The village of Bronxville is known for the beauty of its homes. The Story of Lawrence Park, issued around 1897, describes Bronxville’s first and best-known real estate development, one that is listed as a historic district in the National Register of Historic Places. The cover of the March 1898 Scientific American, Building Edition, features an Elizabethan-style Lawrence Park House, known as the “Owl House,” once lived in by illustrator William Smedley and later by writer and New Yorker critic, Brendan Gill.

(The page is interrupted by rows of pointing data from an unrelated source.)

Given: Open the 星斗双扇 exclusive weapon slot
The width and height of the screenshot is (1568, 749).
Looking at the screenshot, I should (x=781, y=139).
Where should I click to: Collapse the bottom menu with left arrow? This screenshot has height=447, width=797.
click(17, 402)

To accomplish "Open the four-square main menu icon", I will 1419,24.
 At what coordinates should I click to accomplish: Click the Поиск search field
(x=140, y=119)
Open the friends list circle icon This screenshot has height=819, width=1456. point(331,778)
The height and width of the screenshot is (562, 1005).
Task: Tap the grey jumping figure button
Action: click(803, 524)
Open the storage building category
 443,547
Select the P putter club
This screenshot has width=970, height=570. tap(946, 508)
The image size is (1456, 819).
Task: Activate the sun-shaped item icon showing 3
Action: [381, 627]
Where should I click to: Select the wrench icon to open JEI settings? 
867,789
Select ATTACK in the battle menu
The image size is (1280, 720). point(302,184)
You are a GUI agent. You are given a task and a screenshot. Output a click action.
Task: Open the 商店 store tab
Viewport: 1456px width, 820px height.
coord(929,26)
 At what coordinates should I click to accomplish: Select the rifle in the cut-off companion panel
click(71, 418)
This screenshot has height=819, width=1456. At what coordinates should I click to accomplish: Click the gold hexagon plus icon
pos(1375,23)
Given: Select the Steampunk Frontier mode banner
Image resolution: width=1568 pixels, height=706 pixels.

The Sagamore Development Company developed Sagamore Park in 1910 on land very near Lawrence Park and issued this promotional brochure by well-known children’s writer Tudor Jenks. In 1928 Joseph P. Kennedy bought the Bronxville home seen here in a post card ca. 1920 and a real estate advertisement in 1924. Future President of the United States John F. Kennedy was a teenager when his family came to Bronxville and in the early summer of 1940 he worked here on his book, Why England Slept. The Kennedys sold the home in 1942, and it was torn down in the 1950s.
Architect Charles Lewis Bowman put his stamp on Bronxville architecture in the 1920s and 30s by designing many of Bronxville’s most beautiful homes. This 1930 monograph shows many examples of his work, which range in style from Georgian and Tudor to Norman and Mediterranean.